Nothing other than an exact copy of the records should be returned.

··· Supplied records

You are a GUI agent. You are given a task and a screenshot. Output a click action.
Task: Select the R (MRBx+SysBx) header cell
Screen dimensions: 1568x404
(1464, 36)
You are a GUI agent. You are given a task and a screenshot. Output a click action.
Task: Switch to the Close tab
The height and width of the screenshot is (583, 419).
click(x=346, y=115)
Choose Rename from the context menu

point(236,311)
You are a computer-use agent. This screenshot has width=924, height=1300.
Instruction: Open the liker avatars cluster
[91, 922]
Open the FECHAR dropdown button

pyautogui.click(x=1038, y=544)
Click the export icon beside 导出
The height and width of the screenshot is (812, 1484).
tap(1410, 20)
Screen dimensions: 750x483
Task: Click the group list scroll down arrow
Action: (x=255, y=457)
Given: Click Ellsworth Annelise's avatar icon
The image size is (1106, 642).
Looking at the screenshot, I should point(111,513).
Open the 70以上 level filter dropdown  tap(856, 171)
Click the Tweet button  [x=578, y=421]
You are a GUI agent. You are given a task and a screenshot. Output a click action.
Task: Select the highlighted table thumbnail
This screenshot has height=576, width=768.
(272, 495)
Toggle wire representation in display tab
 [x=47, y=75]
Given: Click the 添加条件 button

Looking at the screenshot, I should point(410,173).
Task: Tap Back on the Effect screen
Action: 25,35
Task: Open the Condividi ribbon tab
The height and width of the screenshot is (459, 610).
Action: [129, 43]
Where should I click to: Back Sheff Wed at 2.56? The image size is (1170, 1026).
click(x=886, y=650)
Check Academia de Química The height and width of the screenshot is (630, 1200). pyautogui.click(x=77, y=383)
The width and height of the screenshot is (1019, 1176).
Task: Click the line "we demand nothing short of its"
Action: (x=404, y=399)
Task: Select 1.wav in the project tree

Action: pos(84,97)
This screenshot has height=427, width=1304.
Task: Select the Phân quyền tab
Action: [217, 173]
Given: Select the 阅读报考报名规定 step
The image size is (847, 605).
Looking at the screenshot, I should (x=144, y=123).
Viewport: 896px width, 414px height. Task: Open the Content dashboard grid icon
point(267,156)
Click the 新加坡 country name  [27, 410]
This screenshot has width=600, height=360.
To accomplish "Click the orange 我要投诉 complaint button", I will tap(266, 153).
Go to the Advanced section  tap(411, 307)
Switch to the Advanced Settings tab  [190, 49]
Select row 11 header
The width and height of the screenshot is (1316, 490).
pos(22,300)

······

== Answer box ==
You are a GUI agent. You are given a task and a screenshot. Output a click action.
Task: Select the R (MRBx+SysBx) header cell
Screen dimensions: 1568x404
(1464, 36)
You are a GUI agent. You are given a task and a screenshot. Output a click action.
Task: Switch to the Close tab
The height and width of the screenshot is (583, 419).
click(x=346, y=115)
Choose Rename from the context menu

point(236,311)
You are a computer-use agent. This screenshot has width=924, height=1300.
Instruction: Open the liker avatars cluster
[91, 922]
Open the FECHAR dropdown button

pyautogui.click(x=1038, y=544)
Click the export icon beside 导出
The height and width of the screenshot is (812, 1484).
tap(1410, 20)
Screen dimensions: 750x483
Task: Click the group list scroll down arrow
Action: (x=255, y=457)
Given: Click Ellsworth Annelise's avatar icon
The image size is (1106, 642).
Looking at the screenshot, I should point(111,513).
Open the 70以上 level filter dropdown  tap(856, 171)
Click the Tweet button  [x=578, y=421]
You are a GUI agent. You are given a task and a screenshot. Output a click action.
Task: Select the highlighted table thumbnail
This screenshot has height=576, width=768.
(272, 495)
Toggle wire representation in display tab
 [x=47, y=75]
Given: Click the 添加条件 button

Looking at the screenshot, I should point(410,173).
Task: Tap Back on the Effect screen
Action: 25,35
Task: Open the Condividi ribbon tab
The height and width of the screenshot is (459, 610).
Action: [129, 43]
Where should I click to: Back Sheff Wed at 2.56? The image size is (1170, 1026).
click(x=886, y=650)
Check Academia de Química The height and width of the screenshot is (630, 1200). pyautogui.click(x=77, y=383)
The width and height of the screenshot is (1019, 1176).
Task: Click the line "we demand nothing short of its"
Action: (x=404, y=399)
Task: Select 1.wav in the project tree

Action: pos(84,97)
This screenshot has height=427, width=1304.
Task: Select the Phân quyền tab
Action: [217, 173]
Given: Select the 阅读报考报名规定 step
The image size is (847, 605).
Looking at the screenshot, I should (x=144, y=123).
Viewport: 896px width, 414px height. Task: Open the Content dashboard grid icon
point(267,156)
Click the 新加坡 country name  [27, 410]
This screenshot has width=600, height=360.
To accomplish "Click the orange 我要投诉 complaint button", I will tap(266, 153).
Go to the Advanced section  tap(411, 307)
Switch to the Advanced Settings tab  [190, 49]
Select row 11 header
The width and height of the screenshot is (1316, 490).
pos(22,300)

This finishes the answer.